There's good news and bad news for Moderna (MRNA 0.60%) investors. The good news is that shares of the messenger RNA (mRNA) vaccine maker have skyrocketed over 1,100% since the beginning of 2020. The bad news is that Moderna has given up a lot of its gains with the stock plunging close to 50% below its high from earlier this year.

But is this beaten-down vaccine stock a buy now? Two Motley Fool contributors have different takes on Moderna.

A masked healthcare professional giving a shot to a masked patient.

Image source: Getty Images.

Bullish take: A household name

Adria Cimino: Moderna became a household name thanks to its coronavirus vaccine. And right now, this biotech company generates billions of dollars in revenue and profit from it. But that same moneymaker is making investors a little bit nervous right now. That's because it's Moderna's only commercialized product. And what if sales stagnate or decline post-pandemic? But here's the good news: Moderna probably won't have to depend on this blockbuster forever. That's because Moderna has filled its pipeline with 37 programs across a broad range of therapeutic areas. And of those, 21 are in clinical trials.

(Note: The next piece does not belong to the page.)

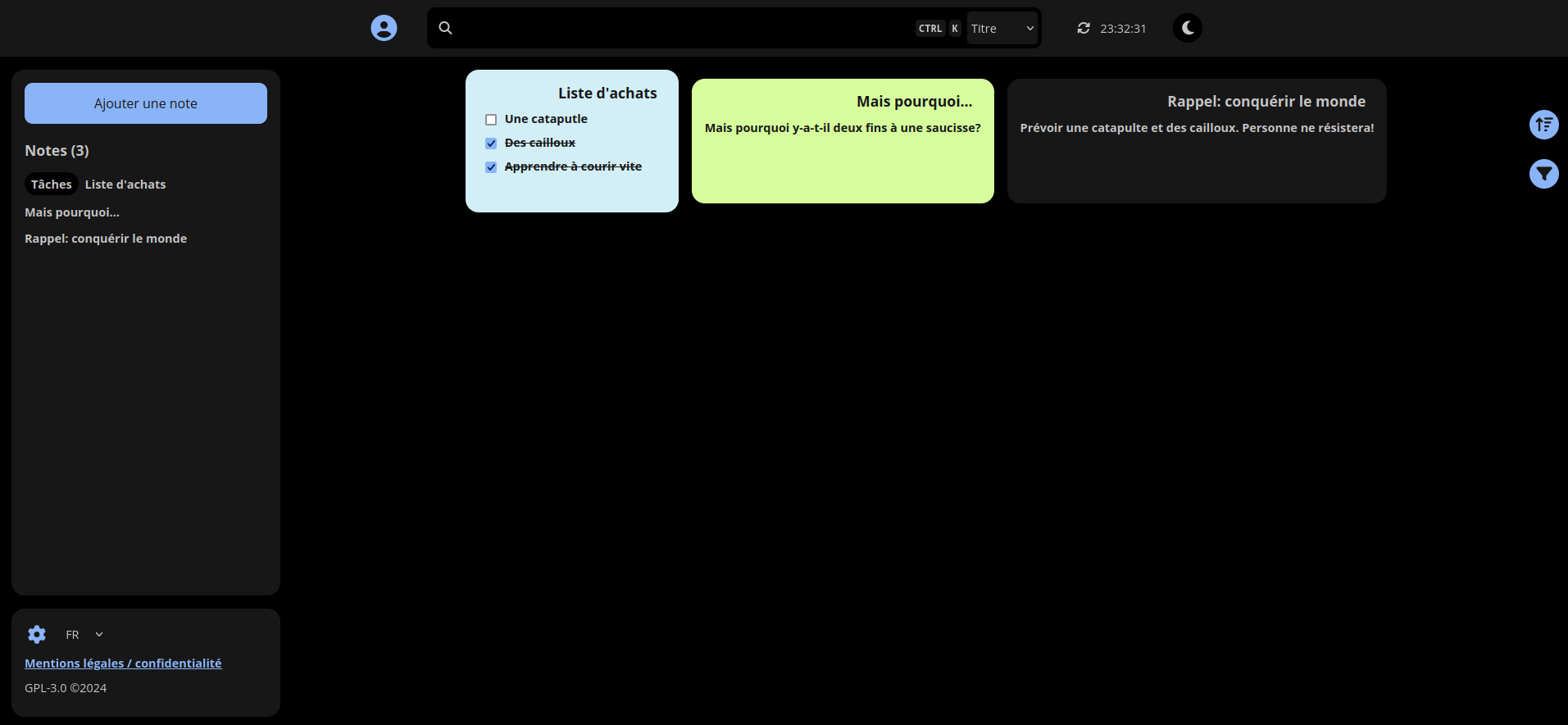Select Mais pourquoi... in notes list
The width and height of the screenshot is (1568, 725).
72,212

Right now, it's important to look ahead to Moderna's next potential blockbuster. And that brings us to its cytomegalovirus (CMV) vaccine candidate. CMV is a common virus that isn't always harmful. But it can be devastating for those with weakened immune systems and for unborn babies. Today, an approved vaccine doesn't exist. But Moderna has a chance at being first or among the first to market. The company recently launched a phase 3 trial. The next step would be a regulatory submission. Moderna forecasts peak annual sales of $2 billion to $5 billion for a CMV vaccine.

Moderna may be on the path to developing other game-changing products down the road. One to watch is the company's HIV vaccine candidate. Moderna plans to launch phase 1 studies of two mRNA candidates by the end of this year. Of course, many companies have failed in attempts to develop an HIV vaccine. So why should we be optimistic about Moderna? The company's coronavirus vaccine shows that mRNA technology can work in humans. That's a positive sign for other programs in Moderna's pipeline -- even difficult-to-tackle viruses such as HIV. All of this means buying Moderna stock today doesn't have to be a bet on the coronavirus program. But instead, a bet on future blockbusters from this innovative biotech company.

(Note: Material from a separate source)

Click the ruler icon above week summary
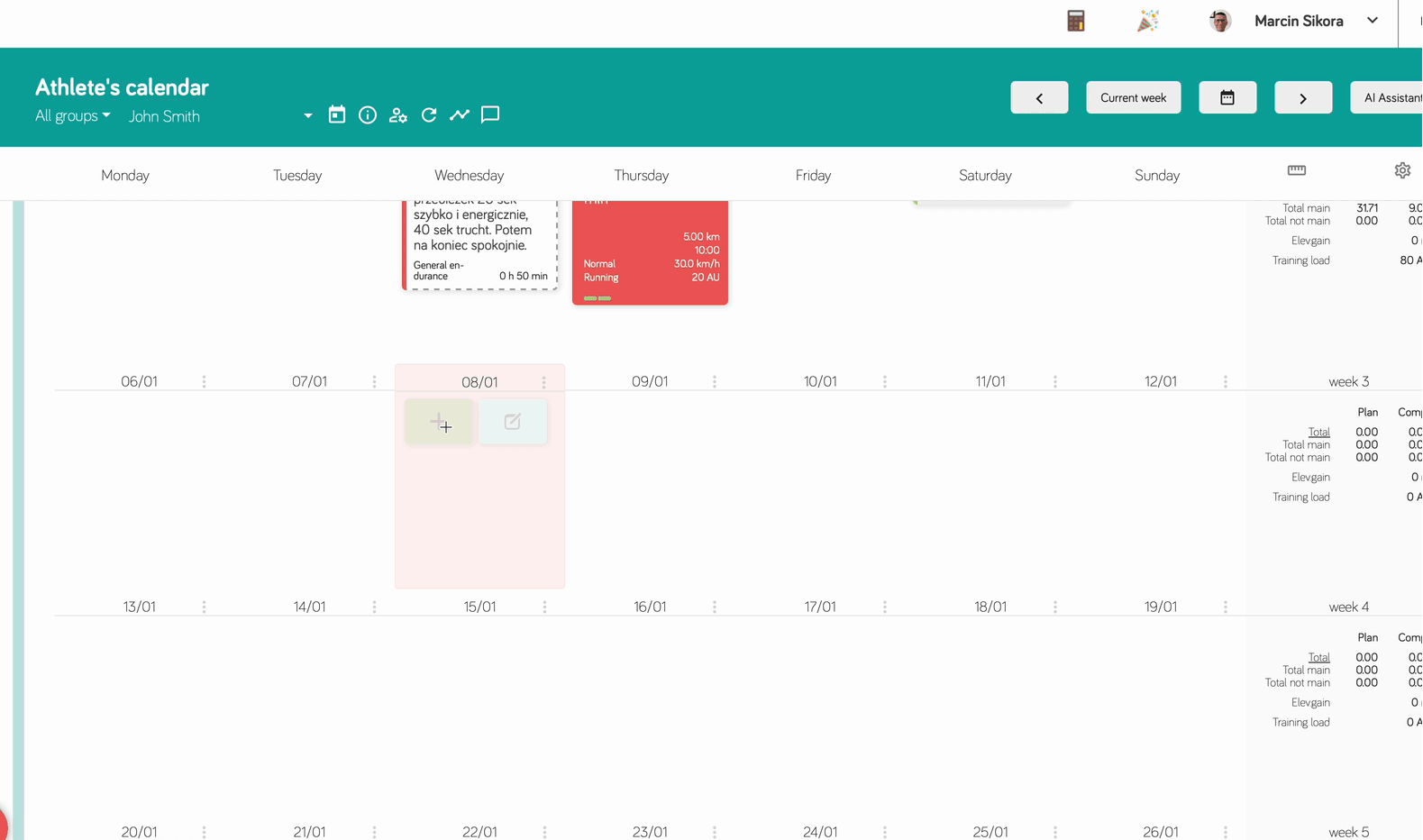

Bearish take: Too many question marks

Keith Speights: Sure, Moderna's pipeline could deliver plenty of blockbuster products down the road. My main concern, though, is that success won't come soon enough to offset potential sales declines for its COVID-19 vaccine. 

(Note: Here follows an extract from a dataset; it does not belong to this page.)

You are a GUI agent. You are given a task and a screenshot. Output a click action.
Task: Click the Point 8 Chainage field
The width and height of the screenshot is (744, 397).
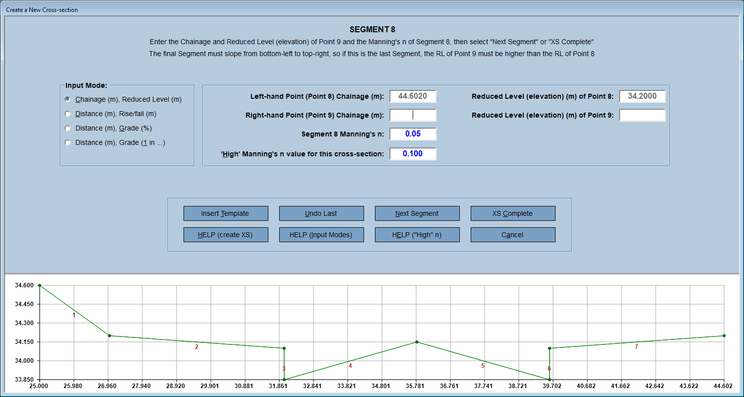(x=413, y=96)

Moderna's cut to its full-year 2021 sales guidance for its vaccine didn't bother me. The sales that the company initially expected for the second half of this year will simply shift into next year. However, I think there's considerable uncertainty for Moderna beyond 2022. It's quite possible (and perhaps even probable) that the company's COVID-19 vaccine revenue will drop significantly in a post-pandemic world.

CMV vaccine mRNA-1647 looks promising. But could it be on the market quickly enough to make up for a sharp decline in COVID-19 vaccine sales? I don't think so. Unfortunately for Moderna, the company doesn't have any other late-stage candidates waiting in the wings. It will be years before any of Moderna's other programs could make it to market (and even then, there's no guarantee they'll be successful).

Granted, Moderna could use its quickly growing cash stockpile to make an acquisition or two that give it products with near-term market potential. For now, though, my view is that there are too many question marks about the company's prospects over the next four or five years to make this stock a great pick. 

One area of agreement

While Adria is quite bullish on Moderna and I'm moderately bearish on the stock, we both like the company. Moderna's mRNA technology holds the potential to be a game-changer in developing other vaccines and in developing therapies that target cancer and other diseases.

I could flip to Adria's point of view relatively quickly if certain events unfold. First, if Moderna's market cap falls below $80 billion, I would probably see the stock as a relatively good pick. Second, if Moderna makes a great acquisition that adds a product to its lineup that could be a potential blockbuster this decade, I'd likely become a bull about the stock.